Northern Ireland

Lurgan man David Lyness will serve 18 years for murder

The scene in the Toberhewney Hall area of Lurgan on Friday morning
Image caption The murder took place at David Lyness's Toberhewney Hall home

A Lurgan man has been sentenced to a minimum of 18 years in jail for murdering his fiancée by cutting her throat.

Belfast Crown Court heard 52-year-old David Lyness had a fascination with knives and committed a "cynical act of murder".

Anita Downey bled to death on the floor of his Toberhewney Hall home in the early hours of 20 January last year.

Mrs Downey's ex-husband said the family would have preferred the death penalty.

Stephen Downey said: "Honestly, my children would like the death penalty but there is no death penalty, so life imprisonment - meaning he doesn't get out at all - would be better for us and the community, because he is a dangerous person."

Mrs Downey, 51, who was also from Lurgan in County Armagh, suffered a wound to the left side of her neck which extended back to her spine and severed her jugular vein.

Lyness showed no emotion as Judge Geoffrey Miller QC spoke of the impact the "chilling" murder has had on the victim's family.

'Lynchpin of family'

The court heard Mrs Downey, who had three children with her ex-husband, was the "lynchpin" of her family, with her father Thomas Doran speaking of "a huge void that will never been filled".

Lyness, who has an extensive criminal record for offences including wounding and possessing knives, denied murdering his partner and instead claimed that during an argument after drink had been taken, Mrs Downey came at him with a knife she lifted from his kitchen.

The father-of-three told police that during a "frantic struggle" when he tried to disarm her, they both ended up on the floor where he noticed blood coming from her.

It was also Lyness' case that when he realised Ms Downey was dead, he tried to take his own life by cutting his own throat, then lay beside her cuddling her and waiting for the emergency services to arrive.

This version of events was rejected by the jury, who relied on other evidence they heard during the three-week trial - including an eyewitness account from Lyness' son, who was 21 at the time.

After observing the couple arguing in the living room, Shane Lyness saw his father straddling Mrs Downey and attacking her with a knife.

Lyness' version of the fatal wound being caused accidentally was also rejected by assistant state pathologist for Northern Ireland Dr Christopher Johnson.

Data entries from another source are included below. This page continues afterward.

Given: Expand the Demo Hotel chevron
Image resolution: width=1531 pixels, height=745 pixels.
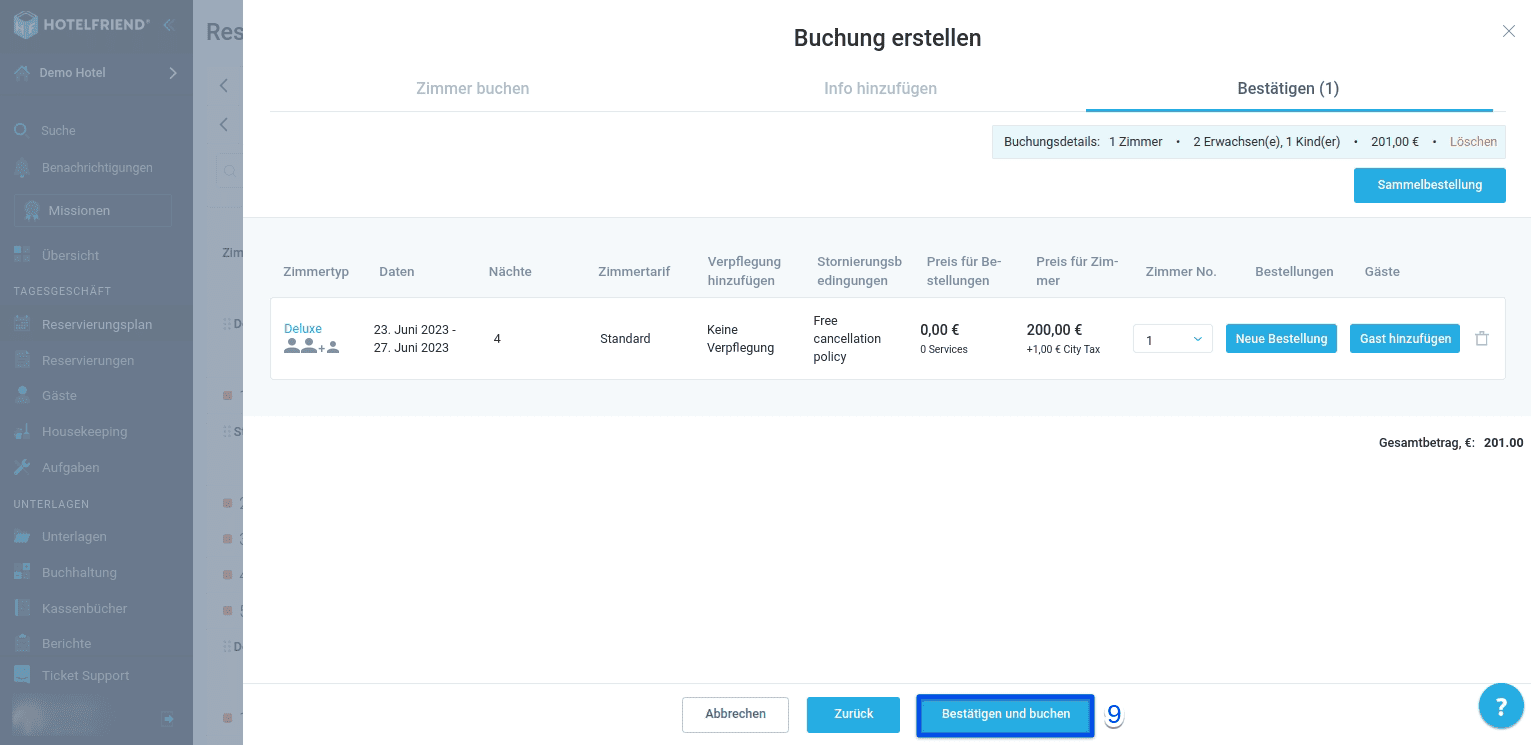Looking at the screenshot, I should (172, 72).
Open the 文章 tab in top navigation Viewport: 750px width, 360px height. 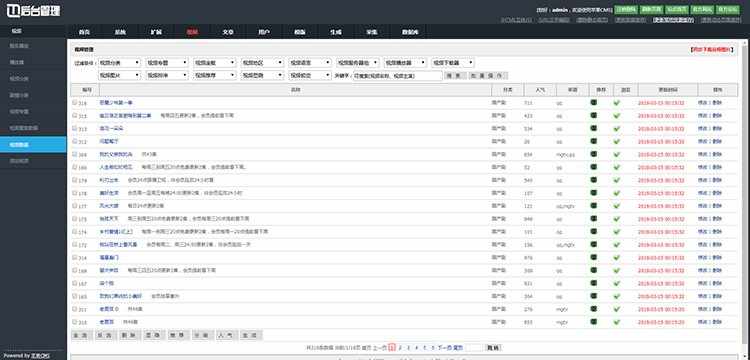(x=228, y=32)
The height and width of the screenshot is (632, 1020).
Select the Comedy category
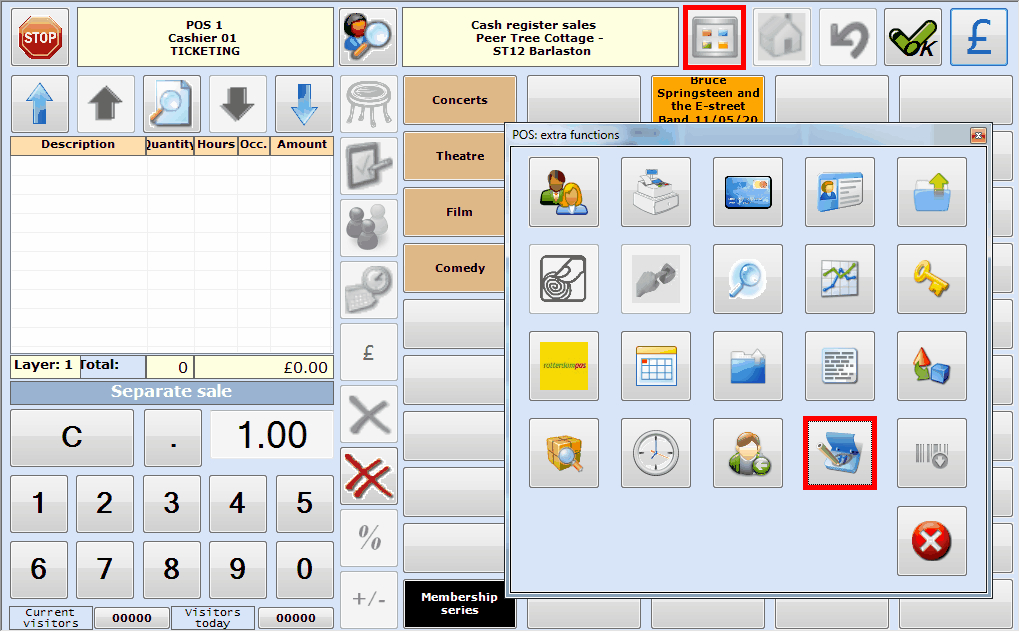[x=460, y=268]
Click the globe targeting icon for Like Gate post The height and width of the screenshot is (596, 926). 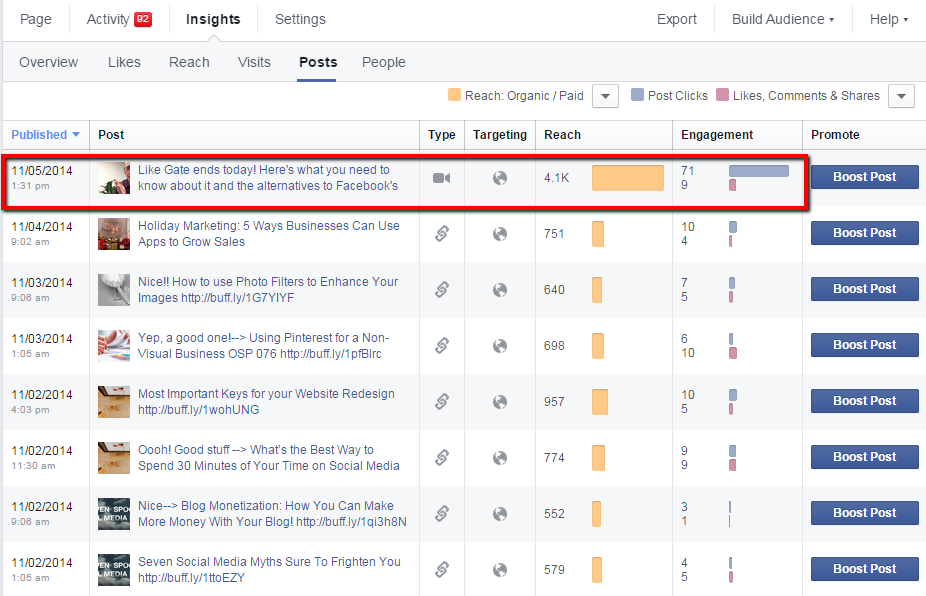pos(500,178)
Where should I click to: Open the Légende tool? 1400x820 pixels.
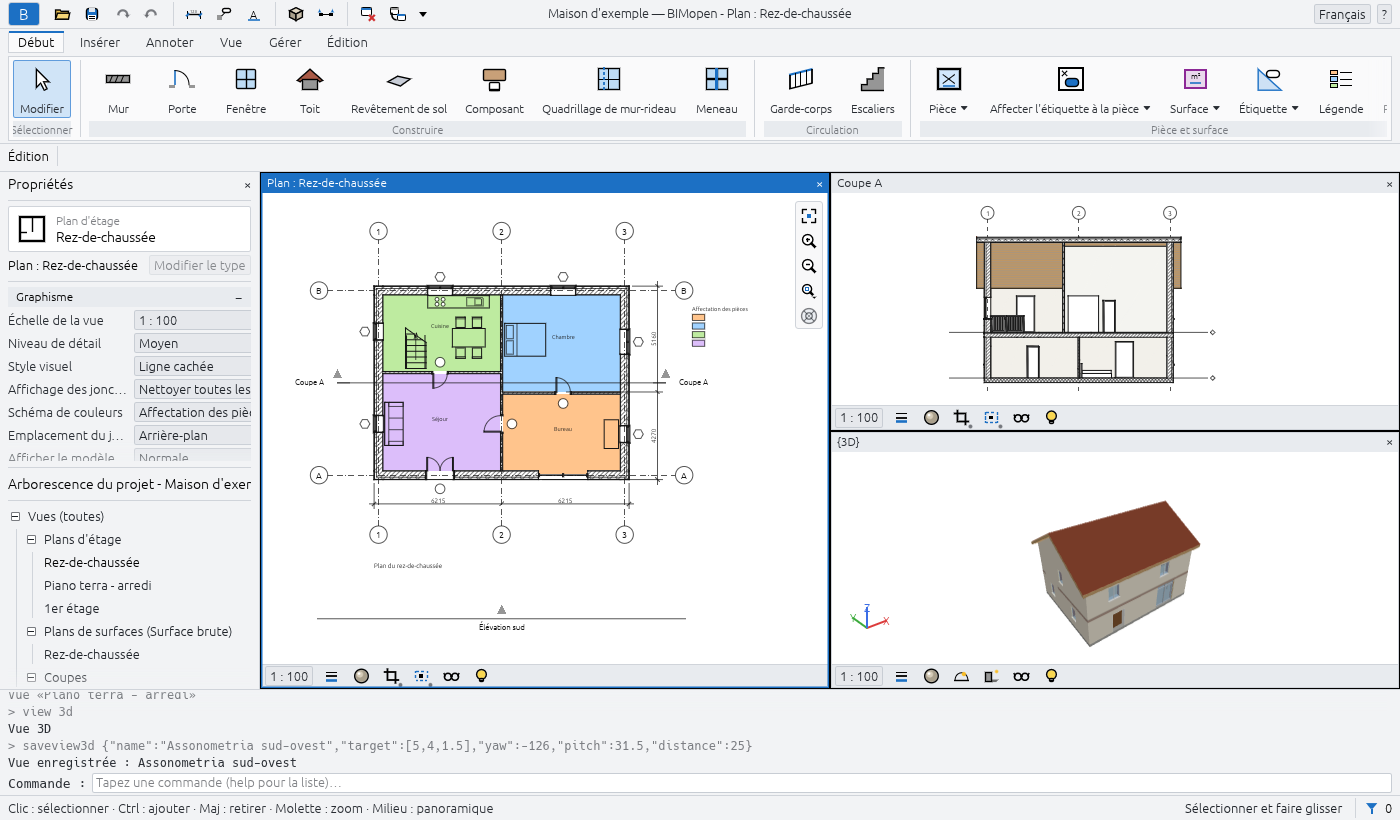[1341, 90]
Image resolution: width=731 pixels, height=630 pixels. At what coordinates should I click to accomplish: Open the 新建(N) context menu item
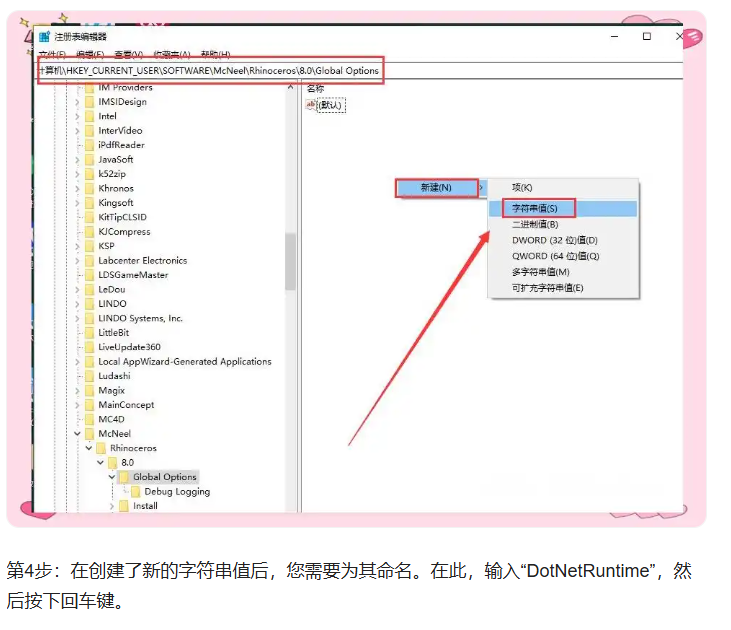pyautogui.click(x=436, y=188)
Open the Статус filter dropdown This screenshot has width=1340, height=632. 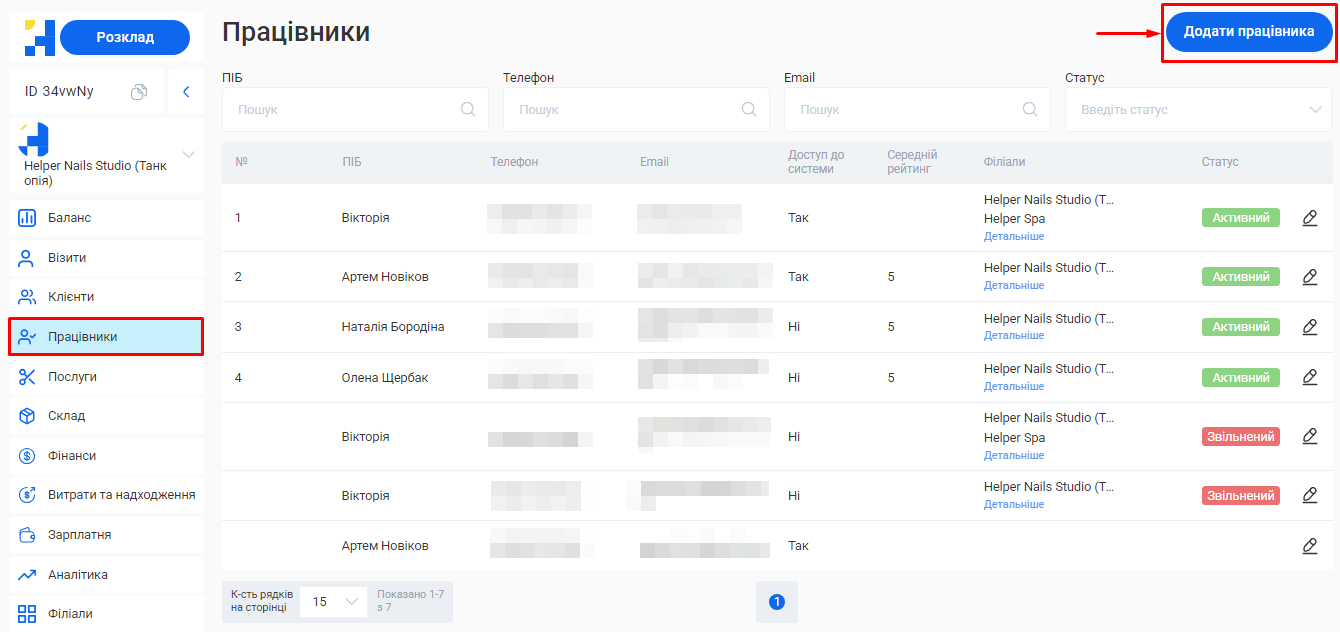click(x=1198, y=110)
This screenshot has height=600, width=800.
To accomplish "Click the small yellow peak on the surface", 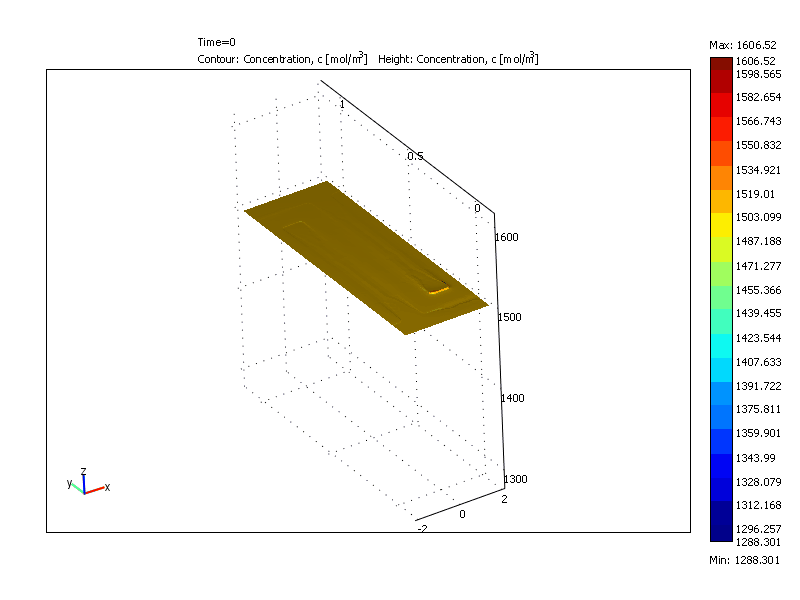I will point(438,290).
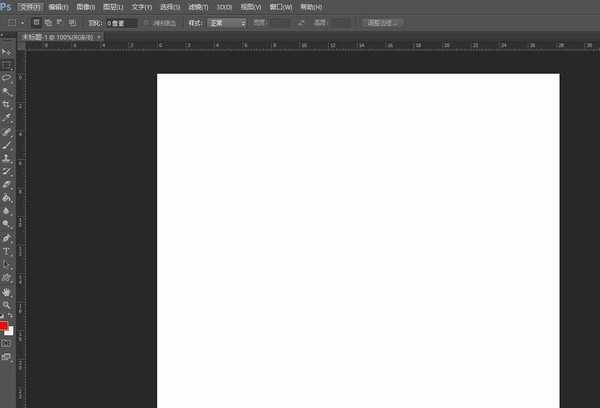This screenshot has height=408, width=600.
Task: Select the Lasso tool
Action: click(x=6, y=77)
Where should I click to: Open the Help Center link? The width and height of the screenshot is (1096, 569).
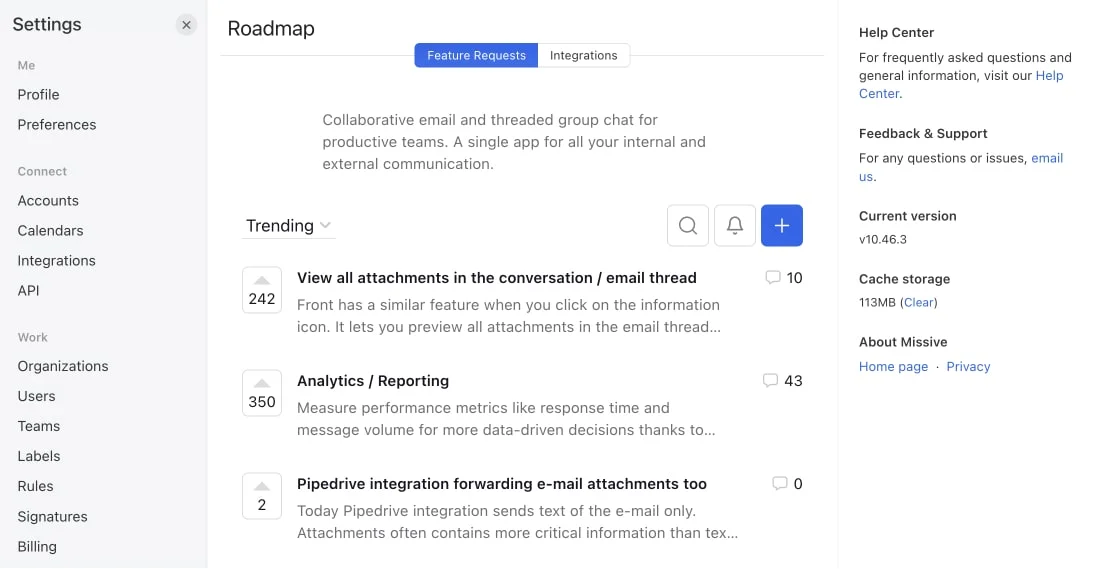point(1048,76)
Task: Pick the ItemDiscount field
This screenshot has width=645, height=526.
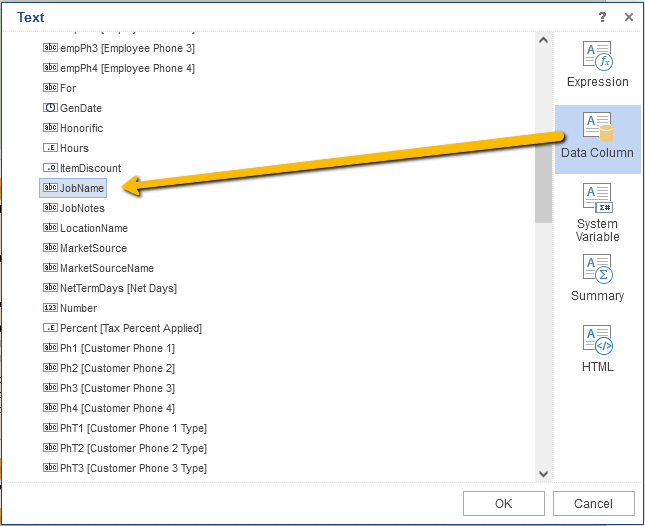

He concluded: "You couldn't get a wound like that simply as the result of an accident."

Image copyright PSNI
Image caption Anita Downey was a 51-year-old mother of three

Lyness was called to give evidence during the trial, and while he answered a handful of questions put to him by his own legal representative, he accused his own barrister of asking him to perjure himself.

He then refused to answer any further questions put to him by his own legal team - and later withdrew instructions to them.

'Clear, deliberate murder'

Judge Miller branded Mrs Downey's death as a "clear, clinical, cynical act of murder".

Saying Lyness made a "deliberate decision" to arm himself, he told the court: "This was not the loss of temper rising out of a quarrel between two people who knew each other."

The judge added that in the aftermath of the attack, Lyness failed to obtain any medical attention for Mrs Downey.

Image caption Anita Downey's body was found at about 02:50 GMT on 20 January 2017

Judge Miller also noted the murder was committed in front of Lyness' own son, who then had to give evidence against his father in court.

He added that this displayed "the callous disregard" the killer had for anyone "other than himself".

No mitigating features

Regarding Mrs Downey, the judge said that after reading victim impact statements and being shown family photographs, "a sense of the real Anita Downey emerges", which he noted was in "stark contrast" to the picture painted by Lyness.

In his statement, Mrs Downey's father Thomas Doran said: "I will never be able to articulate the pain and loss I feel every day.

"Anita was happy-go-lucky, she enjoyed life and had a great sense of fun. She was a warm and generous person, and I couldn't have wished for a better daughter. She was a wonderful mum to her three children and her loss has left a huge void that will never be filled."

Judge Miller also spoke of an apparent fascination Lyness has with knives, revealing to the court the attacker used to carry a meat cleaver in his jacket and sleep with a machete in his bed.

He also noted his criminal record includes previous attacks on women in a domestic setting.

After taking less than two hours to deliberate at the end of the trial in June, the jury returned a unanimously guilty verdict on Lyness.

'A ray of sunshine'

Addressing the murderer, Judge Miller told him there were no mitigating factors in the case.

He will serve a minimum of 18 years of the life sentence in prison before he is considered eligible for release by the Parole Commission.

Lyness showed no emotion as he was led from the dock in handcuffs, past his victim's family in the public gallery.

Speaking after the verdict, Mrs Downey's ex-husband Stephen described her as "the happiest person you could ever meet" and "a ray of sunshine on a cloudy day".

Her cousin Christine Lavery said the family have been left "totally devastated".

She added: "It's awful what he did to her. On a personal level, I'm distraught. I have lost not only my cousin, but my best friend."